What to work on: Restate word for word the lines of the material below, from the line with "You are a computer-use agent. 640x360 pixels." to the line with "Given: Click help icon next to タイプ", both lines included, and no others.

──────────────────────────────

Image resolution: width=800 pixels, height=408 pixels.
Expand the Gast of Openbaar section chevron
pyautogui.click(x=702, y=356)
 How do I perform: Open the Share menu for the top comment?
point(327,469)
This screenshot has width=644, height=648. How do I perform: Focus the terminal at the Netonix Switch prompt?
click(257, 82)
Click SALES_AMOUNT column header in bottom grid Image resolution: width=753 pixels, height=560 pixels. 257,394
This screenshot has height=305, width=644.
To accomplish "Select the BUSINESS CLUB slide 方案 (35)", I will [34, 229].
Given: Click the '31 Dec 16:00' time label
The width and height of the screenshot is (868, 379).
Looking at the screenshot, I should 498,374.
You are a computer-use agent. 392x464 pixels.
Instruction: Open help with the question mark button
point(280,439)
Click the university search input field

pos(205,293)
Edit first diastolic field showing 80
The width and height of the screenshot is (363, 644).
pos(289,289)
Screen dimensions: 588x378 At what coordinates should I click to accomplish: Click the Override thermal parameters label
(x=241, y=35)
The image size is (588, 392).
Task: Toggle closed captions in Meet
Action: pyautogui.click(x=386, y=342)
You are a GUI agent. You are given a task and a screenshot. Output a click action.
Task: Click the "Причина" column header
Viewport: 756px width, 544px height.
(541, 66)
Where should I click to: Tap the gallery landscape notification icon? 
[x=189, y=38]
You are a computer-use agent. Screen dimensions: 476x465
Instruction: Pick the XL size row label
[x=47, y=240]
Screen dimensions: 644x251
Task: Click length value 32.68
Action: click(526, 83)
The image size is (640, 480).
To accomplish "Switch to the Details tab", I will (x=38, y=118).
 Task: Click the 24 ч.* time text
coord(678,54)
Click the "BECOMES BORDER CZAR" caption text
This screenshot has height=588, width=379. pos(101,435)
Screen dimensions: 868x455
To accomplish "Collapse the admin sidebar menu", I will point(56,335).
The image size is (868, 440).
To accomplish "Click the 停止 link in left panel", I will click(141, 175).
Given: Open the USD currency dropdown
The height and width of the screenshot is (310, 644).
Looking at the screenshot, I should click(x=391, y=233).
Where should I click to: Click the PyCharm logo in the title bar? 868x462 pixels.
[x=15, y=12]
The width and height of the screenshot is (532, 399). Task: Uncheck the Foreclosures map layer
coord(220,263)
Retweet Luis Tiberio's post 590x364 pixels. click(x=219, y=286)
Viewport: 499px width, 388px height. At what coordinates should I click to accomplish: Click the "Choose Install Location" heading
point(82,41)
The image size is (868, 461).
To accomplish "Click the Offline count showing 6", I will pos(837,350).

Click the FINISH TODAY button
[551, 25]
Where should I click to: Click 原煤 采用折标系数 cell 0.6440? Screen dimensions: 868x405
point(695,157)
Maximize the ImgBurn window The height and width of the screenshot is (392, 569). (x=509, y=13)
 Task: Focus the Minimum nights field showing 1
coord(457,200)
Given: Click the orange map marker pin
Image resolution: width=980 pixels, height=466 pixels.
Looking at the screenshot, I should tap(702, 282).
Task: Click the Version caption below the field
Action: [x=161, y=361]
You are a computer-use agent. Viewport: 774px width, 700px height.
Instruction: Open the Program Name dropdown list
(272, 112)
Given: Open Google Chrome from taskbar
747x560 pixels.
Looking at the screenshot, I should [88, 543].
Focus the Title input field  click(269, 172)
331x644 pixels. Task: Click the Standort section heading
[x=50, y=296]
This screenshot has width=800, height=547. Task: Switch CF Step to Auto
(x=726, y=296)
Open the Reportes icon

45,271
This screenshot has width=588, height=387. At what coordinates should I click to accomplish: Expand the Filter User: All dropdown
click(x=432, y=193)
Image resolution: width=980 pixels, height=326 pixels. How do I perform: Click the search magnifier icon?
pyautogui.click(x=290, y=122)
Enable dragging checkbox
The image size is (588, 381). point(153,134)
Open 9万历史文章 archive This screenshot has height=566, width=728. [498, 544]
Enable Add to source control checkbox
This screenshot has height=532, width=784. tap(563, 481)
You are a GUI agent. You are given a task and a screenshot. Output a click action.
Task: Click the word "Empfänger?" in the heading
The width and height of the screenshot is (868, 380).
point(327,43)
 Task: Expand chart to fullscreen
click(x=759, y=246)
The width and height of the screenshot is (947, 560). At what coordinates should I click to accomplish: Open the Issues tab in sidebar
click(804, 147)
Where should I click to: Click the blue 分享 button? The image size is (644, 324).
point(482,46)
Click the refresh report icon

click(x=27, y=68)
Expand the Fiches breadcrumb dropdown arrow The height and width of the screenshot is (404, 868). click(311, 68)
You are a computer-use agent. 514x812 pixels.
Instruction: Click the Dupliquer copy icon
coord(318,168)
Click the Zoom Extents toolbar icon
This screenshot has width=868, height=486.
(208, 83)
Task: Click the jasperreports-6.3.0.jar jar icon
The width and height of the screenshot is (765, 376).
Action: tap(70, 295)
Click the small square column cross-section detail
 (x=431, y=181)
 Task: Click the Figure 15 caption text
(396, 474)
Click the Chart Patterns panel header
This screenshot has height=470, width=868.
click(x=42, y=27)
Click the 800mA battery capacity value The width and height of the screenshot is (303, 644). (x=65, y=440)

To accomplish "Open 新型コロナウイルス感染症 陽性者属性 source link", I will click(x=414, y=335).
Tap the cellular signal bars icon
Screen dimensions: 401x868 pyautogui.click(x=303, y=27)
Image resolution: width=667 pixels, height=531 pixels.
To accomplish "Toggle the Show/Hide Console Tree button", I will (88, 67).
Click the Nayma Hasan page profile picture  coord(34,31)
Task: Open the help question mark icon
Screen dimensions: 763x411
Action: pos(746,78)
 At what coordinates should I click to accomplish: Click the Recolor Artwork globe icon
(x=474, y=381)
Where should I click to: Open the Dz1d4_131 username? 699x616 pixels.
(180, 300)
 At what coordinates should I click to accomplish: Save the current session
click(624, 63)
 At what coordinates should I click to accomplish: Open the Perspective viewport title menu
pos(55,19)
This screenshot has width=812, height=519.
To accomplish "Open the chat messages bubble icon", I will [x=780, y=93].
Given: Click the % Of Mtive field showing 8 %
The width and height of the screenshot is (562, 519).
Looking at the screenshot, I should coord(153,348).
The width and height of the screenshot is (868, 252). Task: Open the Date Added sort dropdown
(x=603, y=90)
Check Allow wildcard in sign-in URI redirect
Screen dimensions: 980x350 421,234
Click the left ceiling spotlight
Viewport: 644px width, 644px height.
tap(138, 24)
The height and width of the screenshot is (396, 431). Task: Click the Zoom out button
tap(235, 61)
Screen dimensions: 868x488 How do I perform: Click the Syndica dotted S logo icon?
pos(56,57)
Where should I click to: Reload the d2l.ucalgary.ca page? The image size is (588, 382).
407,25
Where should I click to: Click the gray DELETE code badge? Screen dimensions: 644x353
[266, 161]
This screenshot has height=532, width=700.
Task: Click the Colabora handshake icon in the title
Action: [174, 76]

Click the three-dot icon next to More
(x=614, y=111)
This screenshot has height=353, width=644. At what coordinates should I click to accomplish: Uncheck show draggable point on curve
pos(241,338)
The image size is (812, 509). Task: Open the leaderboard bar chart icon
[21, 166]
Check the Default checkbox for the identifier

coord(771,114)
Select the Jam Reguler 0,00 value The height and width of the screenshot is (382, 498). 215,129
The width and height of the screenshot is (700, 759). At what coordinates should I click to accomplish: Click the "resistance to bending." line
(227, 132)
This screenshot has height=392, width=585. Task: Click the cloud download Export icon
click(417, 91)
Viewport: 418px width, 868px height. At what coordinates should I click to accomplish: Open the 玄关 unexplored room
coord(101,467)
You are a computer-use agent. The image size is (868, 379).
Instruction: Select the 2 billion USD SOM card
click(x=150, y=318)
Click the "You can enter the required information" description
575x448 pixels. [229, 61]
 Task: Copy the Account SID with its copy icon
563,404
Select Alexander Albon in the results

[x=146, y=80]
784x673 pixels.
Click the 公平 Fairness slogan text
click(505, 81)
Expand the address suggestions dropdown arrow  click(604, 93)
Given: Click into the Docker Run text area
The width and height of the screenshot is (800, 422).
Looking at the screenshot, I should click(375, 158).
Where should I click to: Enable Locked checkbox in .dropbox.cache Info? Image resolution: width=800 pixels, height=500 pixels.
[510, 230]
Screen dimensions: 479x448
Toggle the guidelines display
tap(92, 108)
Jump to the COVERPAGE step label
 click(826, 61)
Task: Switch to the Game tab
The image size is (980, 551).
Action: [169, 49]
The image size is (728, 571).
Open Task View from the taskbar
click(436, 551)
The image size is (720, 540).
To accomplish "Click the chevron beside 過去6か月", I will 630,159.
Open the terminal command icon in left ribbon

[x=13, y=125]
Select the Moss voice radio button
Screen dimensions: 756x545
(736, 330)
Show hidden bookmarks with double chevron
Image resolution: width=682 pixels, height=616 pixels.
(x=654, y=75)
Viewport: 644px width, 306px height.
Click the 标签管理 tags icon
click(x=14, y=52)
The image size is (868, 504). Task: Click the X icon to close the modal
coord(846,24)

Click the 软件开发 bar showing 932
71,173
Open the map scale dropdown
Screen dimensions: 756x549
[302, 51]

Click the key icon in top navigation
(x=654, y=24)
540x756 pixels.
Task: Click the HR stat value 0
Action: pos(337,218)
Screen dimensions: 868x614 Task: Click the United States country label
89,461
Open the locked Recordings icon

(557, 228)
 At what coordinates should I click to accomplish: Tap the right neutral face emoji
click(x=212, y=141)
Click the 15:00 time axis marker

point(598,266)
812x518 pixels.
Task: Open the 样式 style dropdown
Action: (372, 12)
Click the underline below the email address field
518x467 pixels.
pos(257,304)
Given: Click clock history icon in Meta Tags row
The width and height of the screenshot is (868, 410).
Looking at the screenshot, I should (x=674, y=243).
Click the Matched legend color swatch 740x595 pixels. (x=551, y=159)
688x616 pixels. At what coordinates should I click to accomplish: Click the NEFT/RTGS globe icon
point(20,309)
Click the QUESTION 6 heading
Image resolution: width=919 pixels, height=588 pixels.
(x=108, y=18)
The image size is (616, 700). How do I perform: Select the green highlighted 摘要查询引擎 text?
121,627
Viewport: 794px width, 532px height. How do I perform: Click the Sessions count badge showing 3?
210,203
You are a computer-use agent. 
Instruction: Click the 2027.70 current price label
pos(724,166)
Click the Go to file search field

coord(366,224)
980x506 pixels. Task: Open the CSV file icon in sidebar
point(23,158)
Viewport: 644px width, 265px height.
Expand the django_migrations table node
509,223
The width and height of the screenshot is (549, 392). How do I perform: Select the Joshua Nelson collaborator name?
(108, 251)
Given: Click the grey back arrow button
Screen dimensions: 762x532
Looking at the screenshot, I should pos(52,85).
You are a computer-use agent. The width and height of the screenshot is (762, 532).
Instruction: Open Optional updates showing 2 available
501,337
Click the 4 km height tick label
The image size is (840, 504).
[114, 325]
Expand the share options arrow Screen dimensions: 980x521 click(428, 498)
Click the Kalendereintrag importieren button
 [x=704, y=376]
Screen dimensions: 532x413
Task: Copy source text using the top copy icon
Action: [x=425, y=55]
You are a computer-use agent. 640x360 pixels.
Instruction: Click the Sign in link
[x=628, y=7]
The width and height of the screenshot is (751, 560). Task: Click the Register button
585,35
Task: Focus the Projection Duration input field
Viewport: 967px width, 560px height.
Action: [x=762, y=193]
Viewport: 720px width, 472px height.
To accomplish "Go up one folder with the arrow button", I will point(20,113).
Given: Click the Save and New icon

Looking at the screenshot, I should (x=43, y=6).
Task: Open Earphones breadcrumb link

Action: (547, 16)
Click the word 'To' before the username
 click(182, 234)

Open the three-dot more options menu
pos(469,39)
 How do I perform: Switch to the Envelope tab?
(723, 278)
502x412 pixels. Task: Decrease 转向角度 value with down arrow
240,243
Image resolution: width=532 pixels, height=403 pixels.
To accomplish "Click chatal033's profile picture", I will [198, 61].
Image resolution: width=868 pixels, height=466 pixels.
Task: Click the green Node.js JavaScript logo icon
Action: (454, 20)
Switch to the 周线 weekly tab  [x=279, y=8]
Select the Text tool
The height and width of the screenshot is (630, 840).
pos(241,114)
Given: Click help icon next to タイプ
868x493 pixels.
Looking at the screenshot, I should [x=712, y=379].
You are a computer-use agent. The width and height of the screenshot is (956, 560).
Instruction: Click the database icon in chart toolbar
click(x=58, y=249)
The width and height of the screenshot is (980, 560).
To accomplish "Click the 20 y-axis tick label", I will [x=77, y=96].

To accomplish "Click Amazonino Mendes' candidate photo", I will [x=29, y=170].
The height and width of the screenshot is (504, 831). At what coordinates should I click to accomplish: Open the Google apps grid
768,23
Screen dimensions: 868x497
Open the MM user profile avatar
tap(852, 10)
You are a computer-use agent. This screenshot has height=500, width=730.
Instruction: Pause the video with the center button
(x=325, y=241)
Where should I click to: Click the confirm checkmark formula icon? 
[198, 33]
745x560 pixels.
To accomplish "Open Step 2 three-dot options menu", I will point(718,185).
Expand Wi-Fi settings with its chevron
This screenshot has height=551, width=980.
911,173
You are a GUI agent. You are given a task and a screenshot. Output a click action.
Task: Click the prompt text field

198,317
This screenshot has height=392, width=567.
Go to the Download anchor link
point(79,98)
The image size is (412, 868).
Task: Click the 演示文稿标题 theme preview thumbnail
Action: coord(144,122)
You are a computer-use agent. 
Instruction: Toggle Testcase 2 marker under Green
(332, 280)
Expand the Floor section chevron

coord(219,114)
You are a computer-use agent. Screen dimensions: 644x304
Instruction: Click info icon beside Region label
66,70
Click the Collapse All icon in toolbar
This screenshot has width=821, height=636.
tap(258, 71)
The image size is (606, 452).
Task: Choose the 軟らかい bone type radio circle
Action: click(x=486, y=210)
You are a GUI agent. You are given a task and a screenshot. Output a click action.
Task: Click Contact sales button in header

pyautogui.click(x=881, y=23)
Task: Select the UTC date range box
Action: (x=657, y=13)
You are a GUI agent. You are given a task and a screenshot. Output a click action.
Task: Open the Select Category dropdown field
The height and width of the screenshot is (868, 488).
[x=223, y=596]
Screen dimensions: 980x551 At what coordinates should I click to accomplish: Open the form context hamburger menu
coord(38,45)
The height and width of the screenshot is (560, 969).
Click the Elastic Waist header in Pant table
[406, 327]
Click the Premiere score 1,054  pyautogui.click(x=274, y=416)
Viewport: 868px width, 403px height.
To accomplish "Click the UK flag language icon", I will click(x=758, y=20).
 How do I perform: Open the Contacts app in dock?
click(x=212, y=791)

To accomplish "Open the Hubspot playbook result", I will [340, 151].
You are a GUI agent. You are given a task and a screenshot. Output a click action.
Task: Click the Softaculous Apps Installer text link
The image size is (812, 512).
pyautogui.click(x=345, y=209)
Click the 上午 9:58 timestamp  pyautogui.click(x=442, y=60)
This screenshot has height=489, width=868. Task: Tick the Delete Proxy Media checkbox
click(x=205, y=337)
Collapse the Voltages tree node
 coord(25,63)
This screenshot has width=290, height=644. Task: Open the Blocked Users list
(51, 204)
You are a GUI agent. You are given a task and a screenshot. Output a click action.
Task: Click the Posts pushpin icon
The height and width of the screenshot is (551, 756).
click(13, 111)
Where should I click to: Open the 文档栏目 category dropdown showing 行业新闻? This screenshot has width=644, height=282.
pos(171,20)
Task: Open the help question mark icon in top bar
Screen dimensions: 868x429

──────────────────────────────

Result for this exercise:
You are a computer-use agent. 640x360 pixels.
Instruction: Click the Sign in link
[x=628, y=7]
The width and height of the screenshot is (751, 560). Task: Click the Register button
585,35
Task: Focus the Projection Duration input field
Viewport: 967px width, 560px height.
Action: [x=762, y=193]
Viewport: 720px width, 472px height.
To accomplish "Go up one folder with the arrow button", I will point(20,113).
Given: Click the Save and New icon

Looking at the screenshot, I should (x=43, y=6).
Task: Open Earphones breadcrumb link

Action: (547, 16)
Click the word 'To' before the username
 click(182, 234)

Open the three-dot more options menu
pos(469,39)
 How do I perform: Switch to the Envelope tab?
(723, 278)
502x412 pixels. Task: Decrease 转向角度 value with down arrow
240,243
Image resolution: width=532 pixels, height=403 pixels.
To accomplish "Click chatal033's profile picture", I will [198, 61].
Image resolution: width=868 pixels, height=466 pixels.
Task: Click the green Node.js JavaScript logo icon
Action: (454, 20)
Switch to the 周线 weekly tab  [x=279, y=8]
Select the Text tool
The height and width of the screenshot is (630, 840).
pos(241,114)
Given: Click help icon next to タイプ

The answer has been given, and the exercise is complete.